CLUB SAW GETS A MAKEOVER
Party central for creative class sticks to punk roots
It was close to midnight when I arrived at Club SAW one recent Saturday night, and I hardly recognized the place.
From the Nicholas Street entrance, a short walk from the LRT’s Rideau Station, I could hear a DJ spinning some of the most effervescent tunes in pop music as coloured lights bounced around the room. I recognized a few of the beaming faces on the packed dance floor, and a few more in the crowd gathered around the bar. In other words, the place was hopping.
Like many live-music fans in Ottawa, I recalled the basement space at Arts Court as a dark, awkward area at the bottom of a dark, narrow staircase that, for decades, played host to punk and indie bands and a few dozen of their all-ages fans.
What a difference a well-thoughtout renovation makes. As part of the multimillion-dollar renovation to the Arts Court building (which also resulted in the spanking new Ottawa Art Gallery), the artist-run SAW Gallery got a makeover that gives it four times more exhibition space, a welcoming courtyard entrance, far better accessibility and dramatic improvements to the basement nightclub.
There, Club SAW has been transformed into a state-of-the-art multidisciplinary venue and pop-up gallery dedicated to performances, parties and other cultural happenings. Its capacity has almost tripled, with room for more than 280 people standing, or 100 seated in rows of chairs.
But neither weddings nor corporate events will take place within its walls, vowed curator Jason St-Laurent during a daytime tour of the new facility.
“We were really lucky in the sense that we got some federal funding through the cultural spaces program so it’s important for us to make sure this venue would always be for cultural purposes,” he said. “Venues can get addicted to wedding-reception revenue and then that fills your weekends for months and months. We didn’t want that to happen here.”
Instead, in the four months it’s been open, Club SAW has become party central for Ottawa’s creative class. Music promoters, including Spectrasonic and Debaser, are booking shows. Festivals are hosting parties. Films are being screened. Books, albums, plays and art projects are being launched, sharing the calendar with educational and networking activities such as workshops and conferences.
On the first night I was there, the event was a joint after-party celebrating the end of two festivals: the Ottawa International Animation Festival and the NAC’s Mòshkamo festival of Indigenous arts. Partygoers flowed from Club SAW to the gallery space upstairs, and through the hallways into the exhibition spaces, party rooms and terraces of the Ottawa Art Gallery.
Between the two facilities, there were multiple DJs and several art exhibits to check out, including the often graphic images of the SAW Gallery’s first showing in the revamped gallery, Sex Life: Homoeroticism in Drawing.
As the title suggests, Sex Life is a collection of drawings by nine Canadian and international artists that leaves little to the imagination when it comes to gay sex. The level of explicitness — not to mention the number of erect penises — is bold for a public space in Ottawa.
But that’s a key part of the master plan for the SAW Gallery.

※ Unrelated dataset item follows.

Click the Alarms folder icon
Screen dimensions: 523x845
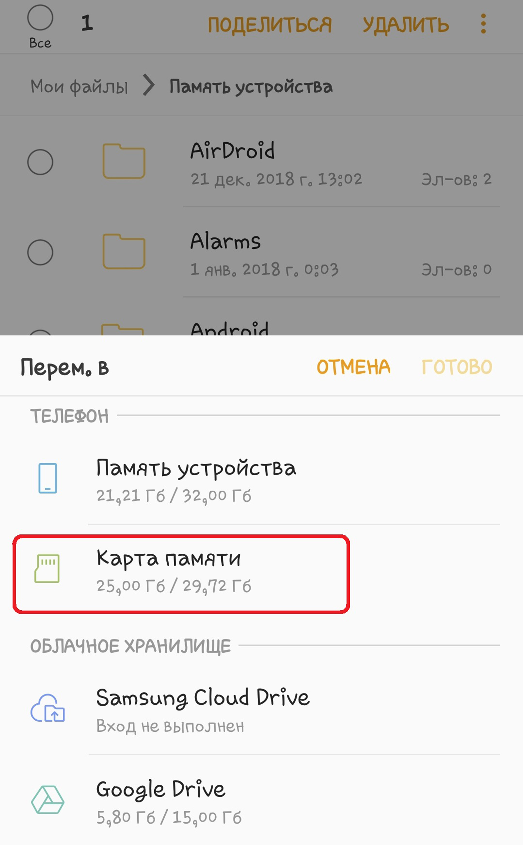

“I wouldn’t say there was a fear in the community that we would institutionalize but it can happen when someone renovates and expands,” St-Laurent said. “We were pretty adamant about not losing our punk spirit so we decided to open our centre with this exhibition to set the tone for the new centre. We haven’t changed very much and we still take programming risks.”
Still, for live music fans, the best part is the great-sounding performance space. According to the curator, that concept dates back to SAW’s 1973 origin as the Sussex Annex Works, when it was located in the same Sussex Drive building as the legendary Café Le Hibou. In the early years, it moved from Sussex to the ByWard Market to Rideau Street, settling in the basement of Arts Court in the late ’80s. “There’s always been this relationship to the music scene,” St-Laurent said. “It’s fairly unusual to have a nightclub with an artist-run centre but it was always part of the SAW multidisciplinary spirit of music and art coming together in one venue.”
While the underground spirit remains, the dank basement vibe is gone, thanks to a wall of glass doors at the entrance that can be opened onto the new courtyard. Other improvements to the club include the latest digital sound and video-projection equipment, a backstage green room, complete with mirrors and a shower, a raised stage, and the bar itself, proceeds of which will help fund projects that may not be eligible for public funding. Accessibility is also greatly improved, including elevators, a wheelchair ramp and an adult-changing table in one of the all-gender washrooms.
The next phase will see the opening of the SAW Gallery’s Nordic Lab, a research and production space for artists, both Indigenous and non-Indigenous, from circumpolar nations. It will house the new Annie Pootoogook Studio and be equipped with digital workstations, screen-printing equipment and a large-format photography printer.